HorvathLab / NGS

Next-Gen Sequencing tools from the Horvath Lab
https://horvathlab.github.io/NGS/
MIT License
39 stars 16 forks source link

Problem when .gz output file is present with the same name #12

Closed nigiord closed 1 year ago

nigiord commented 1 year ago

version: screadcounts-1.3.1

Hi and thank you for providing scReadCounts,

I integrated a scReadCounts step into a larger pipeline and I’m having an issue with the way scReadCounts choose how to save its outputs. Currently, it seems that for some reason, scReadCounts decides to save the output as a gzipped file if a file with the same name and the .gzextension already exists (see below at line 344 of the src/datasets.py file, unfortunately not present in this github repository).

image

Hence if this {outputname}.gz file already exists, the readCounts step overwrites it. The problem is that the next steps are looking for the filename without the .gz extension. An error is then thrown. This file exists in my pipeline because I have a step that gzip all my outputs at the end, so the issue actually occurs on subsequent runs of the pipeline (since the old outputs are still present). I also cannot directly ask scReadCounts to create .gz files since they are not defined as acceptable output extensions (even though a large part of the code seems dedicated to handling gzip files).

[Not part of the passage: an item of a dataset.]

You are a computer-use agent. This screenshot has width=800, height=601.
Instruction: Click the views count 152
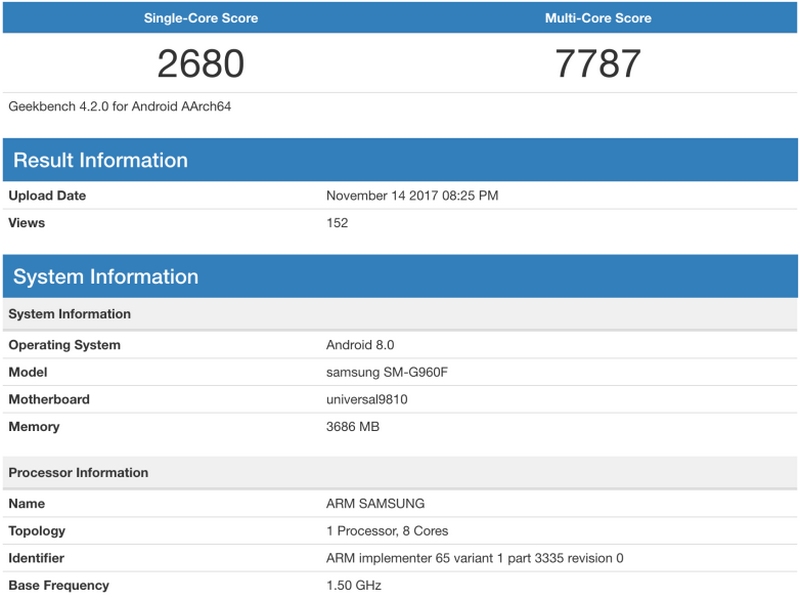[337, 223]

I’m not sure why line 344 exists and if it’s necessary. An easy fix would be to remove it. It would also be nice if gzipped files where an acceptable output type, since the objects defined in datasets.py seems to already support that.

Cheers, −Nils

edwardsnj commented 1 year ago

Hmmm. Yes, it probably shouldn’t do that. I’ll take a look today.

edwardsnj commented 1 year ago

Actually, the source dataset.py is in the common/src folder (many of the projects in this repository use source code from this folder), but that's neither here nor there.

I won't get into whether it makes sense to have a file you want to keep, with a .gz extension in the same folder as the intended output file without... shrug

Clearly correct behavior is not to write to a filename not supplied. There is utility to reading from the .gz file if the filename specified is not there and the .gz file is, so I'll leave this in for reading.

Not yet sure how I feel about directly writing to a .gz file. If set up it should be explicit, I guess, but these output files are not that big, not sure there is clear win here.

nigiord commented 1 year ago

Hi @edwardsnj, thank you for spending time on this.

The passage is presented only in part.